Родители сняли дачу в то лето совсем близко от Москвы, в Опалихе, с левой стороны от станции, если смотреть из Москвы. У нас была комнатка и терраска, а перед ними в тени деревьев стол, вдоль длинных сторон которого стояли на столбах лавочки, там я обычно и сидел.
Шар монгольфьер и июнь сорок первого
Время шло, и я выздоравливал. Весну 1941 года я встретил довольный собой, потому что к удостоверению инструктора авиамоделизма я, наконец, получил большой, с крыльями значок. Этот значок был очень важен для меня, потому что я думал, что он поможет. Я нуждался в его помощи, так как был влюблен, безнадежно влюблен в прекрасную девочку, ту самую Люсю, которая жила в одной квартире со мной. Сидя в своей комнате, я часто слышал ее серебряный смех на кухне. На своей собственной кухне!
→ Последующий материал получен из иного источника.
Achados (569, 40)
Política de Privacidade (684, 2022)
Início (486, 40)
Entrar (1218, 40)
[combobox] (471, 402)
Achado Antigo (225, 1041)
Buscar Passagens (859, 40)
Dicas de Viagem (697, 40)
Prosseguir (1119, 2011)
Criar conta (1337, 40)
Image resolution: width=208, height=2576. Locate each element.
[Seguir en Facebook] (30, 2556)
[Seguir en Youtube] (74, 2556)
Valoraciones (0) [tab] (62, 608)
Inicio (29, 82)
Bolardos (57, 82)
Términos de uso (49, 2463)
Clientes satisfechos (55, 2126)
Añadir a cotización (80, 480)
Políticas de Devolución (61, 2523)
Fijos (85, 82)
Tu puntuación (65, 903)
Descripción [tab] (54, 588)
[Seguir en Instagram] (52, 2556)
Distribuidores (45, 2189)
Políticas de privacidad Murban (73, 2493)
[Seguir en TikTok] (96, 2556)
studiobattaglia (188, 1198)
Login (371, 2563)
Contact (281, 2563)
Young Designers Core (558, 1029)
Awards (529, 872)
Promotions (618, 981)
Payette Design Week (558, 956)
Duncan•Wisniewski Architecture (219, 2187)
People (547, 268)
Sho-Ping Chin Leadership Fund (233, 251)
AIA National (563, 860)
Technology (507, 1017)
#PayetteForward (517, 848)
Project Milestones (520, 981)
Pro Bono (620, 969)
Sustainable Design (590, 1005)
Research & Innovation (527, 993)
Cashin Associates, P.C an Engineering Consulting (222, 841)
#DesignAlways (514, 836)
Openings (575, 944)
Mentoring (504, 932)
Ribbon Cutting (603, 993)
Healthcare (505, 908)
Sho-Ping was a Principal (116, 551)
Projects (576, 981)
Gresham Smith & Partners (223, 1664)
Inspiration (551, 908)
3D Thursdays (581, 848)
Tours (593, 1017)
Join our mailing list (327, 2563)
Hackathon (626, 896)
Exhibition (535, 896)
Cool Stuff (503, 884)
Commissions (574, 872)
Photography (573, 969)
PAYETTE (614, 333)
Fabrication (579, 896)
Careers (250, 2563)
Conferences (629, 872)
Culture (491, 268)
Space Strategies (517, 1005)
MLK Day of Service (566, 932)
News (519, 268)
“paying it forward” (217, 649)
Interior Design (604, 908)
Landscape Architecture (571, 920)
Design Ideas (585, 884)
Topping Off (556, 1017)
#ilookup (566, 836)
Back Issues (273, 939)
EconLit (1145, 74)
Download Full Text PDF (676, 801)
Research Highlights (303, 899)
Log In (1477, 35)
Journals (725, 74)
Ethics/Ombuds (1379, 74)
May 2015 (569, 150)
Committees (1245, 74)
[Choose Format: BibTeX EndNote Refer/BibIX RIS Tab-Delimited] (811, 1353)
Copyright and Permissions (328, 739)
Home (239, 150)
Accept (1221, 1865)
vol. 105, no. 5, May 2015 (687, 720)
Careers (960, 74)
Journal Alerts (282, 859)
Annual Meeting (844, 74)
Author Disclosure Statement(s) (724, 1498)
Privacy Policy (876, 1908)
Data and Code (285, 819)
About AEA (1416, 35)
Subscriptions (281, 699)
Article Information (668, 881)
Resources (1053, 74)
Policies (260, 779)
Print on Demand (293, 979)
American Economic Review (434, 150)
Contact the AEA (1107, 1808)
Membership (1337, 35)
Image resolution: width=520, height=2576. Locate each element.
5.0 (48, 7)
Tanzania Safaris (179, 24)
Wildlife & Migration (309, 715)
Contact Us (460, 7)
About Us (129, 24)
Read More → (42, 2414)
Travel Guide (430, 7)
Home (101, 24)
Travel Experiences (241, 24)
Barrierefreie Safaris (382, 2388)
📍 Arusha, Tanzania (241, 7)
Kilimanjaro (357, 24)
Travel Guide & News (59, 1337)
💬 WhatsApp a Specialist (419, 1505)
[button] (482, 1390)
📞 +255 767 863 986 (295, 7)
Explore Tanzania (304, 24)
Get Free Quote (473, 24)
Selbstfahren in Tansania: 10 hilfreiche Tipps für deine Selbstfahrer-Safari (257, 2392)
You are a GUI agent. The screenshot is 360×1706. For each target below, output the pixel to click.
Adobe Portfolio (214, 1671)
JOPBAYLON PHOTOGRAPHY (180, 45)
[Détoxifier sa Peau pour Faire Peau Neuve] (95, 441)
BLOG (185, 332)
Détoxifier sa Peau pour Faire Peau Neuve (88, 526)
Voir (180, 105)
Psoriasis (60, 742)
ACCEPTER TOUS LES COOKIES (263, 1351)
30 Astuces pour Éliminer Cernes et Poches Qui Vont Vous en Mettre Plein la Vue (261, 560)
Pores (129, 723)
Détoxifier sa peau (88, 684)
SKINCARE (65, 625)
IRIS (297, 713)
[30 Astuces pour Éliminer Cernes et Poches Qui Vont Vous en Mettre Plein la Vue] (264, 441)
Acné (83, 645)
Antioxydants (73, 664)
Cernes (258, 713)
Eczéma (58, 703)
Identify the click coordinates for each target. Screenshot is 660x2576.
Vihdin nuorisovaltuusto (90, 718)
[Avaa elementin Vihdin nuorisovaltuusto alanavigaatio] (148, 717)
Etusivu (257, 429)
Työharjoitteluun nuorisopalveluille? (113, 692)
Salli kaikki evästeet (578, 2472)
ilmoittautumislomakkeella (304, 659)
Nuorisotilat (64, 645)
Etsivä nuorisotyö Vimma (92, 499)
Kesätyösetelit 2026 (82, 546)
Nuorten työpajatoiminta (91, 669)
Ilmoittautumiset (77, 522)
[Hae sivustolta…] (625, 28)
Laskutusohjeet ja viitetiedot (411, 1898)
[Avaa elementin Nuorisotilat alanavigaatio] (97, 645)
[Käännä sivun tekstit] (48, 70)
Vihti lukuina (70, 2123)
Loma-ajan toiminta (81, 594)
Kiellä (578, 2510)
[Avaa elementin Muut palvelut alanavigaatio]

Но я не мог выйти туда. Что я ей скажу, если она спросит меня о чем-нибудь? Меня, глупого и уродливого мальчика с длинным носом? Я ведь не знаю о чем надо говорить с девочками. И вдруг она почувствует, что я думаю, и посмеется надо мной? И я предпочитал не выходить из своей комнаты на кухню до тех пор, пока она не выбегала во двор играть в волейбол с ребятами из нашего двора. Волейбольная площадка была прямо под одним из наших окон и окном кухни. Но я не мог выбежать вместе с ней. Я слишком плохо играл в волейбол, чтобы встать на площадке вместе с ней.
Прекрасный крылатый значок был моей единственной надеждой. Мне-то хотелось любоваться им, как полетами в небе моделей, мою причастность к созданию которых он обозначил. Я думал, что он обратит внимание Люси на меня, что все эти крылышки и авиационный пропеллер привлекут ее, и она мне улыбнется. Поэтому однажды, собрав всю свою волю, я вышел к ней на кухню, и начал говорить о самолетах, стараясь стать так, чтобы ей был виден значок, думал, что она спросит меня о нем. Но она просто не заметила его и была ко мне так же безразлична, как и прежде.